----- Data for review -----

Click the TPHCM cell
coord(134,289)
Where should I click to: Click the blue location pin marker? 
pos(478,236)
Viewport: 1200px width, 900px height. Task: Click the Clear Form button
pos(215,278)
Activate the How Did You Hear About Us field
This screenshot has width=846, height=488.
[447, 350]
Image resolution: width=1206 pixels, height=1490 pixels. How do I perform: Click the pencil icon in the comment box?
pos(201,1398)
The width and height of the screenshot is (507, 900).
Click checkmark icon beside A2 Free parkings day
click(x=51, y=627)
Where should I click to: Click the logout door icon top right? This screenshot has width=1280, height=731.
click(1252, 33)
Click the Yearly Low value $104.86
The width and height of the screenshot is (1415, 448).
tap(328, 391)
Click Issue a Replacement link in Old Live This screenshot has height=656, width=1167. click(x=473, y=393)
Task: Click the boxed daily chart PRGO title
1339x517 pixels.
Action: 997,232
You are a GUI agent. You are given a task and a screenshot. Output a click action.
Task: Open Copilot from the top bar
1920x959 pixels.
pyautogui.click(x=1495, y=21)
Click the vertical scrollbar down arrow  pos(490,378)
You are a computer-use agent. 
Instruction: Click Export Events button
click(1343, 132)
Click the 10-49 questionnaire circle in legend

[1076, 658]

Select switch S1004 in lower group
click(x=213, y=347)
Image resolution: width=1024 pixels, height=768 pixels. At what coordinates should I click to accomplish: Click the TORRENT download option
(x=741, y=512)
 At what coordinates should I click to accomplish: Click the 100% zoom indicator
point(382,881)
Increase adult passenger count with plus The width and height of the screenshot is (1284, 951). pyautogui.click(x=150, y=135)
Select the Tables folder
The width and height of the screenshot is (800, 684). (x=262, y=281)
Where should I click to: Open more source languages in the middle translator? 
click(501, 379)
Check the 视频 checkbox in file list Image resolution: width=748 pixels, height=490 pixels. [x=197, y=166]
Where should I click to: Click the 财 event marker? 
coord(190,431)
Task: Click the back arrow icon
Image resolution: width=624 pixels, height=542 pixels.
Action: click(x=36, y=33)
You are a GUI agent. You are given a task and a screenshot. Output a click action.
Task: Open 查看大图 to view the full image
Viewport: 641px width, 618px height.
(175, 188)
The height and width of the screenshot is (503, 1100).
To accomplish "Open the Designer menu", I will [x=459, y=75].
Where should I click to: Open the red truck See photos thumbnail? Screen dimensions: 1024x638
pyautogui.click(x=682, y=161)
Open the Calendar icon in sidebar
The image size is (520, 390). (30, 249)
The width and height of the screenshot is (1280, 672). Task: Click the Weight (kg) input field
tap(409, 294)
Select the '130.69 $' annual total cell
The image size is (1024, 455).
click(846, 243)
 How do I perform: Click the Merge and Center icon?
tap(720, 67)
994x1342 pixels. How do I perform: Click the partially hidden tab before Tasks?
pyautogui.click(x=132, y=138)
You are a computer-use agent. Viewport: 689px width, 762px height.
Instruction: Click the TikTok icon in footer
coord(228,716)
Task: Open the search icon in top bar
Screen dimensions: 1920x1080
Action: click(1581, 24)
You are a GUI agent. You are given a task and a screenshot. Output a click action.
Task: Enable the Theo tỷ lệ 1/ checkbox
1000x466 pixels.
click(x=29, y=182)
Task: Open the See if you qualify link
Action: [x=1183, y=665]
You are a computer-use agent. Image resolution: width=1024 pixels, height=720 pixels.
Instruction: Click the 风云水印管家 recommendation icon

-----

# Work order
Repeat the lines above with every word intact.

# Solution
Click the TPHCM cell
coord(134,289)
Where should I click to: Click the blue location pin marker? 
pos(478,236)
Viewport: 1200px width, 900px height. Task: Click the Clear Form button
pos(215,278)
Activate the How Did You Hear About Us field
This screenshot has width=846, height=488.
[447, 350]
Image resolution: width=1206 pixels, height=1490 pixels. How do I perform: Click the pencil icon in the comment box?
pos(201,1398)
The width and height of the screenshot is (507, 900).
Click checkmark icon beside A2 Free parkings day
click(x=51, y=627)
Where should I click to: Click the logout door icon top right? This screenshot has width=1280, height=731.
click(1252, 33)
Click the Yearly Low value $104.86
The width and height of the screenshot is (1415, 448).
tap(328, 391)
Click Issue a Replacement link in Old Live This screenshot has height=656, width=1167. click(x=473, y=393)
Task: Click the boxed daily chart PRGO title
1339x517 pixels.
Action: 997,232
You are a GUI agent. You are given a task and a screenshot. Output a click action.
Task: Open Copilot from the top bar
1920x959 pixels.
pyautogui.click(x=1495, y=21)
Click the vertical scrollbar down arrow  pos(490,378)
You are a computer-use agent. 
Instruction: Click Export Events button
click(1343, 132)
Click the 10-49 questionnaire circle in legend

[1076, 658]

Select switch S1004 in lower group
click(x=213, y=347)
Image resolution: width=1024 pixels, height=768 pixels. At what coordinates should I click to accomplish: Click the TORRENT download option
(x=741, y=512)
 At what coordinates should I click to accomplish: Click the 100% zoom indicator
point(382,881)
Increase adult passenger count with plus The width and height of the screenshot is (1284, 951). pyautogui.click(x=150, y=135)
Select the Tables folder
The width and height of the screenshot is (800, 684). (x=262, y=281)
Where should I click to: Open more source languages in the middle translator? 
click(501, 379)
Check the 视频 checkbox in file list Image resolution: width=748 pixels, height=490 pixels. [x=197, y=166]
Where should I click to: Click the 财 event marker? 
coord(190,431)
Task: Click the back arrow icon
Image resolution: width=624 pixels, height=542 pixels.
Action: click(x=36, y=33)
You are a GUI agent. You are given a task and a screenshot. Output a click action.
Task: Open 查看大图 to view the full image
Viewport: 641px width, 618px height.
(175, 188)
The height and width of the screenshot is (503, 1100).
To accomplish "Open the Designer menu", I will [x=459, y=75].
Where should I click to: Open the red truck See photos thumbnail? Screen dimensions: 1024x638
pyautogui.click(x=682, y=161)
Open the Calendar icon in sidebar
The image size is (520, 390). (30, 249)
The width and height of the screenshot is (1280, 672). Task: Click the Weight (kg) input field
tap(409, 294)
Select the '130.69 $' annual total cell
The image size is (1024, 455).
click(846, 243)
 How do I perform: Click the Merge and Center icon?
tap(720, 67)
994x1342 pixels. How do I perform: Click the partially hidden tab before Tasks?
pyautogui.click(x=132, y=138)
You are a computer-use agent. Viewport: 689px width, 762px height.
Instruction: Click the TikTok icon in footer
coord(228,716)
Task: Open the search icon in top bar
Screen dimensions: 1920x1080
Action: click(1581, 24)
You are a GUI agent. You are given a task and a screenshot. Output a click action.
Task: Enable the Theo tỷ lệ 1/ checkbox
1000x466 pixels.
click(x=29, y=182)
Task: Open the See if you qualify link
Action: [x=1183, y=665]
You are a computer-use agent. Image resolution: width=1024 pixels, height=720 pixels.
Instruction: Click the 风云水印管家 recommendation icon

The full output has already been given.